#### Records from a data collection
★ ★ ★ ★ ★ ★ ★

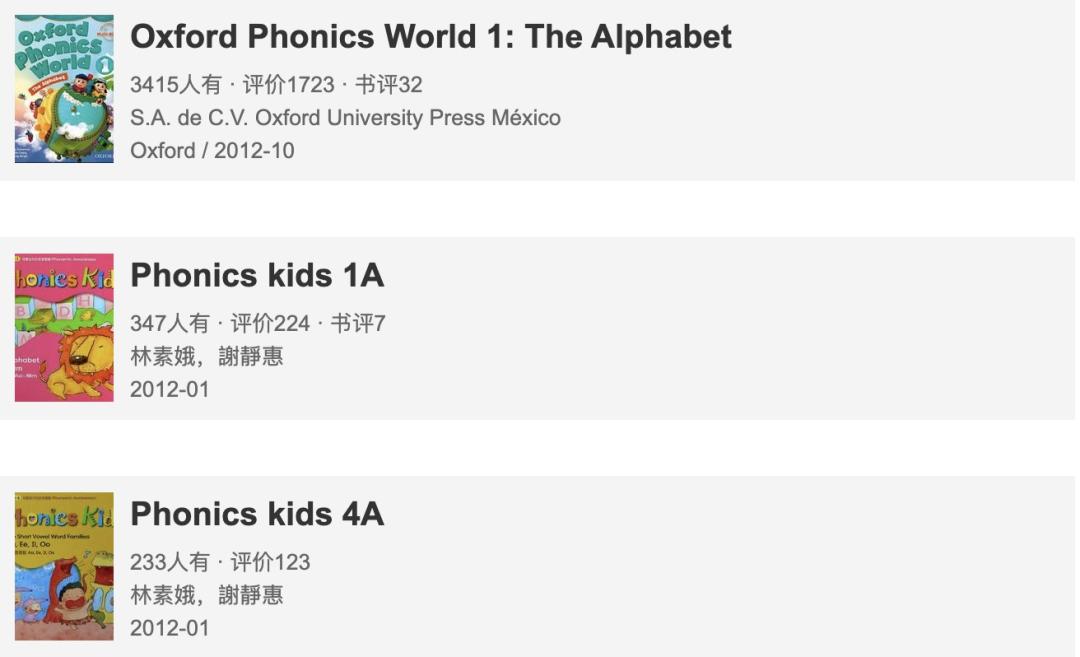Click the 2012-01 date under Phonics kids 4A
The height and width of the screenshot is (657, 1080).
pyautogui.click(x=170, y=628)
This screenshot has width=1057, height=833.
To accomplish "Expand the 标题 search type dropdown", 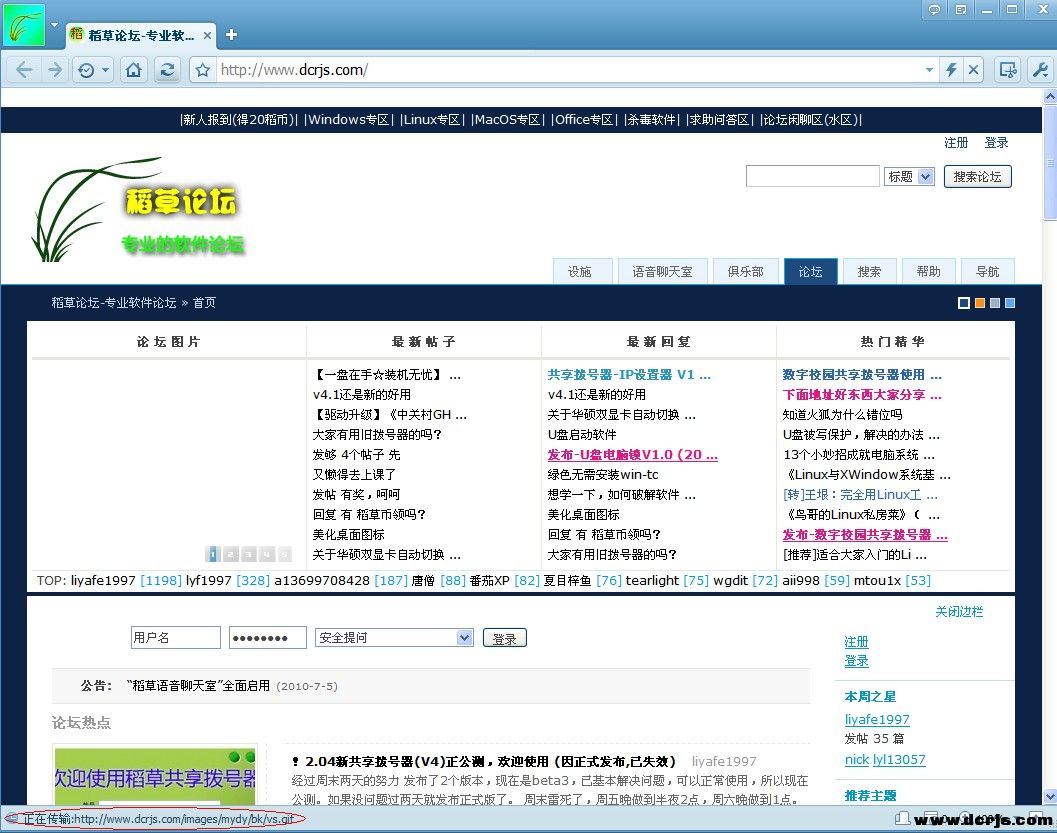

★ ★ ★ ★ ★ ★ ★

#### Assigned task
Copy out exactly the lines between the line that contains "This screenshot has width=1057, height=833." and the last line of the records, both ends included; leave out every picture.

#### Written solution
This screenshot has width=1057, height=833.
To accomplish "Expand the 标题 search type dropdown", 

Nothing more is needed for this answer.